When it is detected that data records to be output are no more present in the work buffer B1, whether or not a space area is present in the record save area R1 is checked (step S14) and if there is a space area, the data records in the work buffer B1 are transferred into the record save area (RSA) R1 in the main memory (step S16). When data records are already stored in the record save area R1, the data records from the work buffer B1 are transferred in a merged configuration with the data records in the record save area R1. Then, whether or not a data block of records to be merged and output is present in the temporary file F4 is checked (step S17), and if the data block is present, the step S11 is effected again, a new record is fetched from the temporary file F4 into the work buffer B1 and the same processes as described above are effected for data in the work buffer B1 and record save area R1.
If it is detected in the step S14 that the record save area R1 is full, data records in the record save area R1 are written back into the temporary file F4 as a sorted data block or string (step S15) and then the step S16 is effected. When it is determined in the step S17 that no data block of records to be merged and output is present in the temporary file F4, the process is ended.
Thus, all the data is merged and output to the output file F5 via the output buffer B2.
However, the block merge has a problem that the number of record transferring operations between the work buffer B1 into which the data block is stored and the record save area R1 in the sort work area is large.
On the other hand, as indicated by an example shown in FIG. 4, in the buffer merge, work buffers B3 of a number equal to or larger than a number corresponding to the number of sorted data strings stored in a temporary file F6 are allotted in the main memory and index information constructed by representative records corresponding to the head data records of the respective data blocks is stored into an index area I2 which is the same as that described above.

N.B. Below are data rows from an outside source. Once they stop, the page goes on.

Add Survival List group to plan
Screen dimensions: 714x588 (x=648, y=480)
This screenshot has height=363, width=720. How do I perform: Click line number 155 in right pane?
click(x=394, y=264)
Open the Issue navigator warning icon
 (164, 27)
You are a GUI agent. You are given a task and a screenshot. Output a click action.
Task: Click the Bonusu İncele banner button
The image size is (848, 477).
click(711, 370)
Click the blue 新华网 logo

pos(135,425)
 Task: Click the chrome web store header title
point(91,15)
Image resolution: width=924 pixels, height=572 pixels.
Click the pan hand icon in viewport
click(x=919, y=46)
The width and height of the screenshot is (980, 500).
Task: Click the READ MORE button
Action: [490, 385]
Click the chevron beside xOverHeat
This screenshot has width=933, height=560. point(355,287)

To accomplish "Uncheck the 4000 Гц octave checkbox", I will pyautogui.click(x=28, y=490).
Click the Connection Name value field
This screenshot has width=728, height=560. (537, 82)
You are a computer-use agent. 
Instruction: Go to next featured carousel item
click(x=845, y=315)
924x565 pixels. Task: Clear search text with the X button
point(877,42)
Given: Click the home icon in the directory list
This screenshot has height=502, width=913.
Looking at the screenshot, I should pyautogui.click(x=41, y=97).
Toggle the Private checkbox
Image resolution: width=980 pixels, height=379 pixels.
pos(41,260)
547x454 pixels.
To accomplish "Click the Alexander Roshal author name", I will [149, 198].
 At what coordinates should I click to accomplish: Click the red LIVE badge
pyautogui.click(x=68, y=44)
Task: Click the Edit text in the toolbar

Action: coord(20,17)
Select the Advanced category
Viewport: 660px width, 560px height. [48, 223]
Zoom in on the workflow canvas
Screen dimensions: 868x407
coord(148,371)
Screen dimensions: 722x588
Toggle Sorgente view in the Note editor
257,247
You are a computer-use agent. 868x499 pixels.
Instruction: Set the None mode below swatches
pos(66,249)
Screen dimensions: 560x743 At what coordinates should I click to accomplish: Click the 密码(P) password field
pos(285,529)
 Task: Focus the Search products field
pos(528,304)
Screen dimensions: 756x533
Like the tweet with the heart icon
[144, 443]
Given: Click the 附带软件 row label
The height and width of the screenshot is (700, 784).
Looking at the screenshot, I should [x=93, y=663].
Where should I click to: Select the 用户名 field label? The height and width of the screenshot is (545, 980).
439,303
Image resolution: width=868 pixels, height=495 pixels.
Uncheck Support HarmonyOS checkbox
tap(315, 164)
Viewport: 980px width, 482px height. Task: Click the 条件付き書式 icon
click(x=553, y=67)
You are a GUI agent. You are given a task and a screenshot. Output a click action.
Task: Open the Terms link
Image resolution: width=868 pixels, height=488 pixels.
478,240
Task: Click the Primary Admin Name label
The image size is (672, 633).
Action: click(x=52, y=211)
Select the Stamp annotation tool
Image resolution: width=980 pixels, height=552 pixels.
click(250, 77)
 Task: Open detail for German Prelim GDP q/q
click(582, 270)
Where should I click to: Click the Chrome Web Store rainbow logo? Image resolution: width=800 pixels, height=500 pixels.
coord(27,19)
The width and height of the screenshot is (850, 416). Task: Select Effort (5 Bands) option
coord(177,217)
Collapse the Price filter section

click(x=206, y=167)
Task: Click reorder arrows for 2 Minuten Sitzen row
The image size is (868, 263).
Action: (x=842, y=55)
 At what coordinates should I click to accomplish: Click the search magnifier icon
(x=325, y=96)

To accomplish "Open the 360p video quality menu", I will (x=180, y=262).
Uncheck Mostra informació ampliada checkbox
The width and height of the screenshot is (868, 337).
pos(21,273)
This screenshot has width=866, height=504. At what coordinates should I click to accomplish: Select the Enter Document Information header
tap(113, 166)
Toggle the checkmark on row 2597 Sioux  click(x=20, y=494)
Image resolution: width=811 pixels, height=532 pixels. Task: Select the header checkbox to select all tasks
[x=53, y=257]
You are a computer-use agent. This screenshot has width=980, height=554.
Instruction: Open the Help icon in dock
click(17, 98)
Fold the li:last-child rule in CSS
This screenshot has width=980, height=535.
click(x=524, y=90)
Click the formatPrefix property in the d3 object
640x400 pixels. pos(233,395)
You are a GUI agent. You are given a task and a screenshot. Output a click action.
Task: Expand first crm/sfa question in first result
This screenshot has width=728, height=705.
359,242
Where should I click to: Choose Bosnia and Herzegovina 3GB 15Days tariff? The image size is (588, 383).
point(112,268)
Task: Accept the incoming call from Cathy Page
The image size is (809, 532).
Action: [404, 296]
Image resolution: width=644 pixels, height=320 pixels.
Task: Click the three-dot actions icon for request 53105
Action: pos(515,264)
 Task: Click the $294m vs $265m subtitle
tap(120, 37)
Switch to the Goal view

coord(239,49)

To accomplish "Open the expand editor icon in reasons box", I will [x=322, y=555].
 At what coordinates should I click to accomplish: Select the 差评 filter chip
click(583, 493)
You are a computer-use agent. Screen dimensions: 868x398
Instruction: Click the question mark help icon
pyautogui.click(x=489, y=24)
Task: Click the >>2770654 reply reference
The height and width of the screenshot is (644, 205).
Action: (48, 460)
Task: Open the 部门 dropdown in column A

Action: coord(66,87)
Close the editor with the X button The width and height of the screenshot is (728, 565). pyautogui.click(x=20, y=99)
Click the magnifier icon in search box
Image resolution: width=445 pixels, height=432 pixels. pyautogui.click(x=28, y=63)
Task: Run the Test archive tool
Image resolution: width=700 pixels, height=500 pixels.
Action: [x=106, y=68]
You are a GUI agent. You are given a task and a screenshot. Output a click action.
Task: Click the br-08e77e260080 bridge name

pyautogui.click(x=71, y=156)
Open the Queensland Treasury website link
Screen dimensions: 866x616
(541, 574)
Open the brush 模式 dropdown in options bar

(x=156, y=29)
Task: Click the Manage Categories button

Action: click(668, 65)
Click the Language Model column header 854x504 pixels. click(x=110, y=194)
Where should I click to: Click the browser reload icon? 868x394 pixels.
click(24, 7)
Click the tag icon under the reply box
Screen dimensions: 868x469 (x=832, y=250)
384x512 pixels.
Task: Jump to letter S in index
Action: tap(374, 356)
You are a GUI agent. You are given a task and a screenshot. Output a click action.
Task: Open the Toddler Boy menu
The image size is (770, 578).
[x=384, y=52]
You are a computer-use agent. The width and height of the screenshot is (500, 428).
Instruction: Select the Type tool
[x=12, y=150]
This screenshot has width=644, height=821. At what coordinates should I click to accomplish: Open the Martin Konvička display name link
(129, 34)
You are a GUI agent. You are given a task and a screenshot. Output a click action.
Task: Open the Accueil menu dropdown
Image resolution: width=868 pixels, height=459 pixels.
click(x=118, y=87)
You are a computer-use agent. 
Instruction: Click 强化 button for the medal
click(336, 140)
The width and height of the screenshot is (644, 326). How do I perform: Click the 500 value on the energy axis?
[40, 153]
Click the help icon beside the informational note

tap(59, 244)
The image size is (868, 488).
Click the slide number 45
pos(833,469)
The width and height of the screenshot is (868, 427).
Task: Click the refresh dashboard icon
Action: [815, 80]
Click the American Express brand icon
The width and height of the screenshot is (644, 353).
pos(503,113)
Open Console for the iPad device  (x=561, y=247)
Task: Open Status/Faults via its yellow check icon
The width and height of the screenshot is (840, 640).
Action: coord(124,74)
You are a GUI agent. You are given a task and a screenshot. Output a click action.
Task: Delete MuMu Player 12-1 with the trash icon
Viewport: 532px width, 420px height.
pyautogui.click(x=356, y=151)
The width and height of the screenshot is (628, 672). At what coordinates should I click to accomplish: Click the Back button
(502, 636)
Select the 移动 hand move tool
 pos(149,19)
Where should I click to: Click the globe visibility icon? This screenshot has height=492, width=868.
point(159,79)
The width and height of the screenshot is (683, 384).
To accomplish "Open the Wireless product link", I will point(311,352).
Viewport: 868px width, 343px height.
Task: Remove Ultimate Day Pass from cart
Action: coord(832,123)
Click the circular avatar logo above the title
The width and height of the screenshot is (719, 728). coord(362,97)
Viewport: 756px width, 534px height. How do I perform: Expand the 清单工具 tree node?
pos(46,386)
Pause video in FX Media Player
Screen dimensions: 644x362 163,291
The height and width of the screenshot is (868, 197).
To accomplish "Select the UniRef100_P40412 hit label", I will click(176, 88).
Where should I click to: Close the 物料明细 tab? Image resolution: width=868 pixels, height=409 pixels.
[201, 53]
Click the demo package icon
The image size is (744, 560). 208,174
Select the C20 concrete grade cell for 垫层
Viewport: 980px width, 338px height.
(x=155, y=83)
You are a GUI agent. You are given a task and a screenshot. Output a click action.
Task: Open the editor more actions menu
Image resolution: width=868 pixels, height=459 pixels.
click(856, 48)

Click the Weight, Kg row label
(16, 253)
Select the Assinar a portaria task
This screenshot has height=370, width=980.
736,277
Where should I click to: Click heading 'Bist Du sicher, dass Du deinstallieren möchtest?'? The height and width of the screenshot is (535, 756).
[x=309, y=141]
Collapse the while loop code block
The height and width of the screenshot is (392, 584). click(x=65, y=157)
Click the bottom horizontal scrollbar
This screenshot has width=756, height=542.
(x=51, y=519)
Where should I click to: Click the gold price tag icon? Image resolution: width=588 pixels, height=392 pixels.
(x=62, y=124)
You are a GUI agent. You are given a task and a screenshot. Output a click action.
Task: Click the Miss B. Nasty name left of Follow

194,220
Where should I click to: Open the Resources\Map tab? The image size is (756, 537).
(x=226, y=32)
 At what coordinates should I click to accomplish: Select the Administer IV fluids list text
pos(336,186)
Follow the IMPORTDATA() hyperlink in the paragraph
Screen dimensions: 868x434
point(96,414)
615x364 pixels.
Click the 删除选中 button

All of the indices in the index area I2 are sorted and data blocks are fetched from the temporary file F6 into the work buffers B3 in the main memory in an order indicated by the indices. Then, data having a sort order higher than the index of a data block to be next fetched is read out from all of the work buffers B3 in a sort order and sequentially output to an output buffer B4 (another area in the main memory). In this case, since work buffers B3 of a number equal to or larger than a number corresponding to the number of the strings are provided, a space area into which a next data block is fetched can be obtained in one of the work buffers B3 when all the data having a sort order higher than the index of a data block to be next fetched is output.
The conventional block merge and buffer merge have the following problems. The block merge has a problem that the number of record transferring operations is large since the record is transferred between the work buffer B1 into which the data block is fetched and the record save area R1 in the sort work area each time the record is fetched. Further, in the buffer merge, the process can be effected with a small number of record transferring operations, but it cannot be applied if the number of sorted data strings exceeds the number of buffers which can be prepared, and therefore, a large number of buffers must be used.